▶ **Görev Listesi**:
**a.** Kur'an ayetlerinin yer aldığı metinde Zikr'i kimin indirdiği ve onu kimin koruyacağı nasıl anlatılıyor? Bir ile üç cümle arasında açıklayın.
**b.** Kur'an ayetlerinin yer aldığı metni kaldığı yerden sürdürün.

Şüphesiz o Zikr'i (Kur'an'ı) biz indirdik biz! Onun koruyucusu da elbette biziz.

إِنَّا نَحْنُ نَزَّلْنَا الذِّكْرَ وَإِنَّا لَهُ لَحَافِظُونَ

İnna nahnu nezzelnez zikre ve inna lehu le hafizun.

10.

Ey Muhammed! Andolsun, senden önceki topluluklara da peygamber gönderdik.

وَلَقَدْ أَرْسَلْنَا مِن قَبْلِكَ فِي شِيَعِ الأَوَّلِينَ

Ve le kad erselna min kablike fi şiyaıl evvelin.

11.

Onlar kendilerine gelen her peygamberle alay ediyorlardı.

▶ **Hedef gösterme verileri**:
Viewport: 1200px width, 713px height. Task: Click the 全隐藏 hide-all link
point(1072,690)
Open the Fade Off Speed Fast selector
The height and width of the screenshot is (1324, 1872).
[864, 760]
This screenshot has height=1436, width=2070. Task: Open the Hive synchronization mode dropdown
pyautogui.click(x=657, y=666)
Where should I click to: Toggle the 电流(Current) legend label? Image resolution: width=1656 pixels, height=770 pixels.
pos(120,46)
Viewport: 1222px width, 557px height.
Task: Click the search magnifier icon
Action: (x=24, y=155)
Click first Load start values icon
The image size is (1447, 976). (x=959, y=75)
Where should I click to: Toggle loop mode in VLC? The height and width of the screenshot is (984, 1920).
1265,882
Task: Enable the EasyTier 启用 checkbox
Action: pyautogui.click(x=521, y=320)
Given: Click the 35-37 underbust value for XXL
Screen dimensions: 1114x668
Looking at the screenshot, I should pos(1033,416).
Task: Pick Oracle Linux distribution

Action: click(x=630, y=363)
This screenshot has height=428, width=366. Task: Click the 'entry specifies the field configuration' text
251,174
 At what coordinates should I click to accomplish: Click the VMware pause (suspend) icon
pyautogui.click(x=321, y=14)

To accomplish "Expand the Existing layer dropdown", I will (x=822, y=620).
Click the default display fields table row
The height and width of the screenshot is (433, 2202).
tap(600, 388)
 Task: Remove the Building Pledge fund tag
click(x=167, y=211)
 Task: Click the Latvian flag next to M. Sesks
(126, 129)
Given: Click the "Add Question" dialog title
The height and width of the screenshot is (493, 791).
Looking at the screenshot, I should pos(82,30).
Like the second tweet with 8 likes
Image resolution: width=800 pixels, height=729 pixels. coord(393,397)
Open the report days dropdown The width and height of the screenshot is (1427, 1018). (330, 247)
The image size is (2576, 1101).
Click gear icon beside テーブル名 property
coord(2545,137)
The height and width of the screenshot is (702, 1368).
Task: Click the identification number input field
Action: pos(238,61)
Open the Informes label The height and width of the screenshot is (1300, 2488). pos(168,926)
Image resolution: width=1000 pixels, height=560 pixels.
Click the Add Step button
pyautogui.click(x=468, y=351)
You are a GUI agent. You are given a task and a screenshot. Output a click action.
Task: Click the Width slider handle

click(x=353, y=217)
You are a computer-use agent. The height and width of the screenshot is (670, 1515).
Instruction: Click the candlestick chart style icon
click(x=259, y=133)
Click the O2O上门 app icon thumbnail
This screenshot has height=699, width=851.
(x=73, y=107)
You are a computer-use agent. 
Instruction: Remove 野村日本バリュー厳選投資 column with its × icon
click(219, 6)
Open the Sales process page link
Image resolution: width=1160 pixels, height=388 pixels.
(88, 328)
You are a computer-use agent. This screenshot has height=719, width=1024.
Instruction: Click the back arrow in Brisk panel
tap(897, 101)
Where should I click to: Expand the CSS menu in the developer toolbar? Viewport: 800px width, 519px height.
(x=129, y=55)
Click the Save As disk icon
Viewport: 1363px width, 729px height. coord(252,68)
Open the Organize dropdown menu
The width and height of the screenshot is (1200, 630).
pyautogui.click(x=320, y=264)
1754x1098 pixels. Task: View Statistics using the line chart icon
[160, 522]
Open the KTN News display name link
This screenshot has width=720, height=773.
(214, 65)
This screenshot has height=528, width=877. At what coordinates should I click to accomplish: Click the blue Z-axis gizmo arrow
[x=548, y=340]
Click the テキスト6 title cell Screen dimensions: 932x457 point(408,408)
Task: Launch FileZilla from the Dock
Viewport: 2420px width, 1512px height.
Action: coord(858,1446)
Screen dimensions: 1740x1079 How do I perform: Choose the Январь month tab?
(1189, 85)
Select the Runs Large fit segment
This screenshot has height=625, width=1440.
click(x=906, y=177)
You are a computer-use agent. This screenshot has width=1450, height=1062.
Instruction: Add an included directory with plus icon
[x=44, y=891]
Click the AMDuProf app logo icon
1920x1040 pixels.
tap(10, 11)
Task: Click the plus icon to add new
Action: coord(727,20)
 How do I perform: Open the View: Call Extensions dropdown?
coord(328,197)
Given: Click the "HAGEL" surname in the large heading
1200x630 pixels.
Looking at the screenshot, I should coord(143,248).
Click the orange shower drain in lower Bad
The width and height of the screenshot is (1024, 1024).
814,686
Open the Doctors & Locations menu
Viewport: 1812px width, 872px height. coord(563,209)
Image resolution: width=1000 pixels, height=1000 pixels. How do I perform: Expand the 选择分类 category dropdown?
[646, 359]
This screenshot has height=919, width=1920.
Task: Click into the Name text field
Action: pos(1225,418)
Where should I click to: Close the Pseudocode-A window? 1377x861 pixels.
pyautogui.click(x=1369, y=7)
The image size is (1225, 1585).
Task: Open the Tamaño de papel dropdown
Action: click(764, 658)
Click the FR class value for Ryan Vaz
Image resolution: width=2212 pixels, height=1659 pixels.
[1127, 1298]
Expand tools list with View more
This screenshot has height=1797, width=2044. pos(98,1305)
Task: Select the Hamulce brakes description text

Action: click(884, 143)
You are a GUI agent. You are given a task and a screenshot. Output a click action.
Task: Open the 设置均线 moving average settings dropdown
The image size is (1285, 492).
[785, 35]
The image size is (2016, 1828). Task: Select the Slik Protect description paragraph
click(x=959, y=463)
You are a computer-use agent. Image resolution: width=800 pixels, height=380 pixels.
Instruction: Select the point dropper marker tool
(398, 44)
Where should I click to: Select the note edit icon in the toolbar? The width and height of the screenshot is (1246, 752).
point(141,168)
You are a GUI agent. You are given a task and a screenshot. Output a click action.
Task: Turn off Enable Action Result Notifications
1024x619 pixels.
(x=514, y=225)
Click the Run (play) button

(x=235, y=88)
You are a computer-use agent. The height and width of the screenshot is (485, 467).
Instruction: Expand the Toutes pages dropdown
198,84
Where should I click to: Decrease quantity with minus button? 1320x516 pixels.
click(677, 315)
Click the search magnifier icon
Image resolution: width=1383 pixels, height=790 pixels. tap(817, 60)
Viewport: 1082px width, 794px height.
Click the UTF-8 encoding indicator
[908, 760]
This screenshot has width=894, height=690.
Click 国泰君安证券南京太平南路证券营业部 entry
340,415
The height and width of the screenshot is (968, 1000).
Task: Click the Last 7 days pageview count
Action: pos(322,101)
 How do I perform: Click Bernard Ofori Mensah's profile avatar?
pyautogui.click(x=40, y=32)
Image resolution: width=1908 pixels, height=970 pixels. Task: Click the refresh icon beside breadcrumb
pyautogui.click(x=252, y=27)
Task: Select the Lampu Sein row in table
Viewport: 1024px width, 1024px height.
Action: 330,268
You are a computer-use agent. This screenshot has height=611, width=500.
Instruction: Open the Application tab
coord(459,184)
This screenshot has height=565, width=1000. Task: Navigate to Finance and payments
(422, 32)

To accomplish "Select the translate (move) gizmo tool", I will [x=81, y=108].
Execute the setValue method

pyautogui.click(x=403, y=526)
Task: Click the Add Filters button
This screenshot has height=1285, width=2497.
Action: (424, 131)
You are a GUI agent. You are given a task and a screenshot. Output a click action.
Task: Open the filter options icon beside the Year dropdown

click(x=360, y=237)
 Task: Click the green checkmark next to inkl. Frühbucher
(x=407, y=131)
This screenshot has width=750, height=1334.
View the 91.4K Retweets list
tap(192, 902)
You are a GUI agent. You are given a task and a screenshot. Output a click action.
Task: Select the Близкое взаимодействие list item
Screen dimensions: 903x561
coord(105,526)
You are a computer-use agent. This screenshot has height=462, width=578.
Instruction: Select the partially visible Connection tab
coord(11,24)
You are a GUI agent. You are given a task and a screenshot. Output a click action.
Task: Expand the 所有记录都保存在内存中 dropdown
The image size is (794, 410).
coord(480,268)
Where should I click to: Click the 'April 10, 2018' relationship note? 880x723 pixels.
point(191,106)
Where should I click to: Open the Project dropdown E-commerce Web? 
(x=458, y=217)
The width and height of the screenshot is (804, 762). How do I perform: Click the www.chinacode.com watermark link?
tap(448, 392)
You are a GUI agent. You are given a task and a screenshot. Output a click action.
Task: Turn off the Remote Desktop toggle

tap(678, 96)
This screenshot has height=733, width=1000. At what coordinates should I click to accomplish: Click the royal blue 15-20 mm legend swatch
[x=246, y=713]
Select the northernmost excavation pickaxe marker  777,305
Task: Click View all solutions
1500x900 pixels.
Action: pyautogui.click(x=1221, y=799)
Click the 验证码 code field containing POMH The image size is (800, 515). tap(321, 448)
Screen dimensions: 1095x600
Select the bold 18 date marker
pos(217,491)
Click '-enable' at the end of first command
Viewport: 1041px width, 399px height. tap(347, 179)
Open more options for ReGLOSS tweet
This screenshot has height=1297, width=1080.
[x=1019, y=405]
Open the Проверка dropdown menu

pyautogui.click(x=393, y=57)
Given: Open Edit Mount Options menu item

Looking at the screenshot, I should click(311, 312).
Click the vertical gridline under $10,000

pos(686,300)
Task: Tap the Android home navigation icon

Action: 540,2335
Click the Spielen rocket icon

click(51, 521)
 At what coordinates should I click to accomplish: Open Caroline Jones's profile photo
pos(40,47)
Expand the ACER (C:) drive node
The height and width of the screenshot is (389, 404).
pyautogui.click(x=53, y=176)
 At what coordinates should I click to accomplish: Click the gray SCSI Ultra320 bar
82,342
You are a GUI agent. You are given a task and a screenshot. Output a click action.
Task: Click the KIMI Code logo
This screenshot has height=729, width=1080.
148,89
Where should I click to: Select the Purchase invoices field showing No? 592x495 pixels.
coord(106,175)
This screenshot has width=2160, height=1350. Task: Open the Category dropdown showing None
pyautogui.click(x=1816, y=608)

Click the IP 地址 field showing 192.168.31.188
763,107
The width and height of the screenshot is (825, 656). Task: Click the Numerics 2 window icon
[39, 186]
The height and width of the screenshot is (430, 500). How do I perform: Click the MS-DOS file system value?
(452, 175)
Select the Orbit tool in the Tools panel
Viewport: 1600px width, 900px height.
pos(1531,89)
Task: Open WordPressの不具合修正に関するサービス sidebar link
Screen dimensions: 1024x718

▶ **Cevap Kümesi**:
**a.** Metinde Zikr'i, yani Kur'an'ı "biz" diye konuşan indirmiştir. Onun koruyucusu da yine bu "biz"dir. Metin bu iki noktayı "Şüphesiz" ve "elbette" sözleriyle pekiştirir.

**b.**
وَمَا يَأْتِيهِم مِّن رَّسُولٍ إِلاَّ كَانُواْ بِهِ يَسْتَهْزِؤُونَ

Ve ma ye'tihim min resulin illa kanu bihi yestehziun.

12.

Aynı şekilde (onların tutumlarına uygun olarak) biz onu suçluların kalbine sokarız.

كَذَلِكَ نَسْلُكُهُ فِي قُلُوبِ الْمُجْرِمِينَ

Kezalike neslukuhu fi kulubil mucrimin.

13.

Önceki milletlerin (helakine dair Allah'ın) kanunu geçmiş iken onlar buna (Kur'an'a) inanmazlar.

لاَ يُؤْمِنُونَ بِهِ وَقَدْ خَلَتْ سُنَّةُ الأَوَّلِينَ

La yu'minune bihi ve kad halet sunnetul evvelin.

14.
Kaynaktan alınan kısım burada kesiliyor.